Entering the conversation earlier gives moral leaders more leverage. Tech companies can adjust their plans much more easily before a product ships, and sometimes they will even can a product entirely if they can’t find a market. Tech companies are also much more likely to be in conversation with people who come out with a product (namely, an idea) that preempts their own. I don’t think I need to make a stronger case than this.
Now, there are a couple of reasons why this doesn’t happen.
Not all religious leaders are clued into tech news.
Some religious leaders worry that talking about emergent tech will make them sound like out of touch nerds who read too much sci-fi.
The first one is harder to solve for because nobody reads all the news. Still, a lot of Jewish leaders are nerds and many of them do follow along with this sort of news. They’re also often in communities with people who can talk to them about such issues if the leaders express interest in getting a heads up.
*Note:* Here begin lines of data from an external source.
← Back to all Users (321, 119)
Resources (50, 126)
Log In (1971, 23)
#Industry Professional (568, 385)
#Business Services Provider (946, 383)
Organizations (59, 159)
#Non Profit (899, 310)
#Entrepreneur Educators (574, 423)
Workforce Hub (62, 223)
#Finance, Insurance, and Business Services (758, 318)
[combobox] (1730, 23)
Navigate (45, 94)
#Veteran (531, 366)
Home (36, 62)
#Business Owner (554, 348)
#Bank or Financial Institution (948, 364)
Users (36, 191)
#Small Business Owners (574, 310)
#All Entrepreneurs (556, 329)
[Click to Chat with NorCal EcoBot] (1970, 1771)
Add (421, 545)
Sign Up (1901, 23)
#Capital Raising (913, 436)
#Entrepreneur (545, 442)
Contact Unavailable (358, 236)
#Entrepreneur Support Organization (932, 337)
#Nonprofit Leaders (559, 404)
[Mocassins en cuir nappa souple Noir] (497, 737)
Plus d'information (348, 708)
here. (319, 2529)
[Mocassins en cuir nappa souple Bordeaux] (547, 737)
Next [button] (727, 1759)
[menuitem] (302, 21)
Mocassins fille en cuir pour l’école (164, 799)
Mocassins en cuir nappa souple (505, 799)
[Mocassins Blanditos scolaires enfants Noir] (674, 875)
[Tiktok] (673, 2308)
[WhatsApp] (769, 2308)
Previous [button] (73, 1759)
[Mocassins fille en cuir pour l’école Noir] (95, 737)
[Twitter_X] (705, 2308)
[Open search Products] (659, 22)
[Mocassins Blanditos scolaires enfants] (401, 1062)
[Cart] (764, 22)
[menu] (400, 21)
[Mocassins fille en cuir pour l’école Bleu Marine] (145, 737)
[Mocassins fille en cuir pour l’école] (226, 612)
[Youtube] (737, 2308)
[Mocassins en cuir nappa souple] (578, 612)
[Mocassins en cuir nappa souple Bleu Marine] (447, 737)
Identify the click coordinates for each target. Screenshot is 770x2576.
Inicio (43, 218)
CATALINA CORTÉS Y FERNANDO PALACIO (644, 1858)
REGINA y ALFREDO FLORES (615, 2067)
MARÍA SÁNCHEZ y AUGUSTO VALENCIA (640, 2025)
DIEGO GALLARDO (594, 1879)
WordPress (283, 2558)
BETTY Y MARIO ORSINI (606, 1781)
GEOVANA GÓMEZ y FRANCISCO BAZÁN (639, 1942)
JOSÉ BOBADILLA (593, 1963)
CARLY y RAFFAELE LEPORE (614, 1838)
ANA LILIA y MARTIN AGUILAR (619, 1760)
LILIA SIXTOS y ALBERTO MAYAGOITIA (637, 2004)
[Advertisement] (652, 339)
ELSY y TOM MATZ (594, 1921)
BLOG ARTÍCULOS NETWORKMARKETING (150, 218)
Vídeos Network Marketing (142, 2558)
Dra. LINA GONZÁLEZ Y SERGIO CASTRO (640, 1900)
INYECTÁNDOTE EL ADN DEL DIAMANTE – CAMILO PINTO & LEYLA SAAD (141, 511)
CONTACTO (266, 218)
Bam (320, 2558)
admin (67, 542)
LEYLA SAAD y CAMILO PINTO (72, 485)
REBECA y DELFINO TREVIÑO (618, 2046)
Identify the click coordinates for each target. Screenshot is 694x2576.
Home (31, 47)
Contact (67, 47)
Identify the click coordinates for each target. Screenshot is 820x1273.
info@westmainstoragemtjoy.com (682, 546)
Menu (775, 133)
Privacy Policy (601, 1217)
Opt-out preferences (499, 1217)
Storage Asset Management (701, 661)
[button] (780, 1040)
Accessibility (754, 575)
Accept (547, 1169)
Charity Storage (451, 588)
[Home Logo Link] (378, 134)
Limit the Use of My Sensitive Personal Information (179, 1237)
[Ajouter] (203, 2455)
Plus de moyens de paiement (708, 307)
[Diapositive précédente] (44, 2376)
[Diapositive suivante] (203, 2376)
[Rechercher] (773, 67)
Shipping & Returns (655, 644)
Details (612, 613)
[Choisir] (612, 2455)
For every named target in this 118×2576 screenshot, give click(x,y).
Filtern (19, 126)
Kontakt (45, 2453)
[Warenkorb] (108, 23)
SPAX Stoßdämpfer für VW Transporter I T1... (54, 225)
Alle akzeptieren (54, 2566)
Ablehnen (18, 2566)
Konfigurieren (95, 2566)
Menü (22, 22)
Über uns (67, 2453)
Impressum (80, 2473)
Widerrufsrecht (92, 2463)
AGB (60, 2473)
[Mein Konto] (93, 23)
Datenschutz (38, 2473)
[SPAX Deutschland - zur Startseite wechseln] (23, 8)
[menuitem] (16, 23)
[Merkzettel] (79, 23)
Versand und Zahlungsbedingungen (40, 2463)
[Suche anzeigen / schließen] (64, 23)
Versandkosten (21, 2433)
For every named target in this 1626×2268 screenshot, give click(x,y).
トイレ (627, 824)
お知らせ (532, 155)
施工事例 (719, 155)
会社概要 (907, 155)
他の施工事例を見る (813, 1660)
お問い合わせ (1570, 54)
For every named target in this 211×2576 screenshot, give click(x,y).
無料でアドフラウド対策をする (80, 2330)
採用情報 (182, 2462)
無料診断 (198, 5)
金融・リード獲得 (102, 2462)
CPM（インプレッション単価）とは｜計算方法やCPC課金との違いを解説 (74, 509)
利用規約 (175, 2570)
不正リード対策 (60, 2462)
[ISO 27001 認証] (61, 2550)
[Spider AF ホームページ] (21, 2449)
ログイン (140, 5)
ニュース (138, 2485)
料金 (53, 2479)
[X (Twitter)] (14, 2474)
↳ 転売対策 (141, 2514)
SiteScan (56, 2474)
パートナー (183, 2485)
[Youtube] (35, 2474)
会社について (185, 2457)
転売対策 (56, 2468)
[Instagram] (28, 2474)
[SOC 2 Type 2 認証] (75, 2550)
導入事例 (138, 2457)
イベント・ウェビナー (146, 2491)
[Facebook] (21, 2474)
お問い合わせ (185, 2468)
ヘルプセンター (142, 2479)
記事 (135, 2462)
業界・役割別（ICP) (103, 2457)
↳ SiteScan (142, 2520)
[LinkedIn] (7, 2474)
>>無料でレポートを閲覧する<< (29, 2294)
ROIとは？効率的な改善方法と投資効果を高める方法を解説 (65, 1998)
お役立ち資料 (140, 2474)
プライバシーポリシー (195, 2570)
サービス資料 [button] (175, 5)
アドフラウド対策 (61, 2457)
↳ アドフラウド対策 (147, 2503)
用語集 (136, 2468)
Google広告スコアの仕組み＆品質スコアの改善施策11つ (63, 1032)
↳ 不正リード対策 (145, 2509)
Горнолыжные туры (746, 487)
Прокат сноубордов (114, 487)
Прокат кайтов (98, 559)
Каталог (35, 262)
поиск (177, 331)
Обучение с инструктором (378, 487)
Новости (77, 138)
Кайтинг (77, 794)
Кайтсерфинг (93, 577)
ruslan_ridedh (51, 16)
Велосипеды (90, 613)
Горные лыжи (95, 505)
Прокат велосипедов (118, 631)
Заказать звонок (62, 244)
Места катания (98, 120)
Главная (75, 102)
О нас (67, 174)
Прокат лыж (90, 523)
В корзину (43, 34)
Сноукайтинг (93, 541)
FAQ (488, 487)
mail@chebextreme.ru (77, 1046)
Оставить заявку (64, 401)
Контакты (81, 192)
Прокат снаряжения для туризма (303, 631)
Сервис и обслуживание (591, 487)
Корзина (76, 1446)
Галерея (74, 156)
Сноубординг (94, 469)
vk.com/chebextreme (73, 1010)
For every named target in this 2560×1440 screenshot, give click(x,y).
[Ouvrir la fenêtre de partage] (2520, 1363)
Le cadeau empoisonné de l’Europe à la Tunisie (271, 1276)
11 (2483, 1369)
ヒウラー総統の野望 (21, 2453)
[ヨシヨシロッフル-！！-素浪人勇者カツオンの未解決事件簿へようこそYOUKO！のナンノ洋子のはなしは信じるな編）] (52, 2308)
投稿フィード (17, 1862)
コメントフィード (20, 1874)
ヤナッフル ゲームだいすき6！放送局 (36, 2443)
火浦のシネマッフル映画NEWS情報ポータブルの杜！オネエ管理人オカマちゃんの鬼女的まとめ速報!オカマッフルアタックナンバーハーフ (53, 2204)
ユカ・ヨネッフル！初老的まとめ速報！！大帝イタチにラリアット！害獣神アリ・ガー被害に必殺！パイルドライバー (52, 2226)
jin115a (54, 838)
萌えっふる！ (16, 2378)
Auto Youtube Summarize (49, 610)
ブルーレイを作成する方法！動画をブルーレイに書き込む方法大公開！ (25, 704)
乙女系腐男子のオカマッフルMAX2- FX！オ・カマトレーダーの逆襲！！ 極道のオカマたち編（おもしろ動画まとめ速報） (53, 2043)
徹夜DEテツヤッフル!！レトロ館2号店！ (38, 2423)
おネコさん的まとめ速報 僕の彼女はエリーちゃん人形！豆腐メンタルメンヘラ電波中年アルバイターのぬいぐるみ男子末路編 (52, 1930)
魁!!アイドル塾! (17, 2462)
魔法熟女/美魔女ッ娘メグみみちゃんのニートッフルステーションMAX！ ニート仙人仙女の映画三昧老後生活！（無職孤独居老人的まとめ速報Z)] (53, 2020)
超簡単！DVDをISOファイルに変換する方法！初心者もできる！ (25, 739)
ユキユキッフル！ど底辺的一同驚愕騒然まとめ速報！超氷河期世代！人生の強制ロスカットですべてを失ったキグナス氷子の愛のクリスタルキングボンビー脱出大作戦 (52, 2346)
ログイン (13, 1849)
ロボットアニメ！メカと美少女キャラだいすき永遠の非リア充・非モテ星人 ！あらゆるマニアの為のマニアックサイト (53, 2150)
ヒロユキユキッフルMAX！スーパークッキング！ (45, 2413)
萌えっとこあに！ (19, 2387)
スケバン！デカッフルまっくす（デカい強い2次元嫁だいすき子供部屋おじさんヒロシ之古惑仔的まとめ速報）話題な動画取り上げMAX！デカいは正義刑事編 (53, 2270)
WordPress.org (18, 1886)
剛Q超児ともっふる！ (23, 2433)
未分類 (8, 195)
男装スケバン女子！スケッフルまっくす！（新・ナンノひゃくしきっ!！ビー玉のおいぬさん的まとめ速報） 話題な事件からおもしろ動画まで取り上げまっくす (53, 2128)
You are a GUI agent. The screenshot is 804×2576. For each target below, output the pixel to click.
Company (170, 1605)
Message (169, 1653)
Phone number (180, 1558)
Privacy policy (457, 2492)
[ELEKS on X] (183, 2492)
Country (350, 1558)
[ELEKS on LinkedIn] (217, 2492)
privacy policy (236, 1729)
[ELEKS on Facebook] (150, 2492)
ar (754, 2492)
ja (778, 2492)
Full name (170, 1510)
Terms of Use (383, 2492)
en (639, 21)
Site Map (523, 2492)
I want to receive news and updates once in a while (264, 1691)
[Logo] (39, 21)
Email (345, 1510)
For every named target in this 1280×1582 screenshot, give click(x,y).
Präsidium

The second one bother me a lot more. It sounds like sci-fi because we live in a sci-fi world, and there’s a feedback loop between fictional tech and real tech where each informs the other. Though it’s easy to ridicule as being unserious, a focus on the fantastical-seeming world of tomorrow is arguably a mandatory part of being a modern moral leader. It’s certainly a part of being a visionary leader in basically every other industry—and it’s the fuel that spurs innovations like the Vision Pro in the first place. Leaders who think this stuff is too weird to discuss need to un-raise their eyebrows and take the tech future seriously.
The Vision Pro has been announced yet, but it won’t ship for close to a year. Yes, it’s possible that it will die an awkward death because people don’t want to wear computers on their faces, or maybe it just won’t be useful enough to justify the cash outlay. VR/AR devices have certainly failed before (in fact, they have all failed so far). But hoping that the public already knows the right call is exactly the opposite of leadership. Modern moral development requires thinking about tech at the same pace as the tech industry itself. Don’t look at what tech companies shipped yesterday. Look at what they want to ship next year—and next decade. Modern moral leadership demands no less.